-------- Information supplied --------

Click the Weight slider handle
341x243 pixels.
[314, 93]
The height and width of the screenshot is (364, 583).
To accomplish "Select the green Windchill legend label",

--------

* **To do**:
Please retype every line of the material above, keeping each character unchanged.

* **Response**:
Click the Weight slider handle
341x243 pixels.
[314, 93]
The height and width of the screenshot is (364, 583).
To accomplish "Select the green Windchill legend label",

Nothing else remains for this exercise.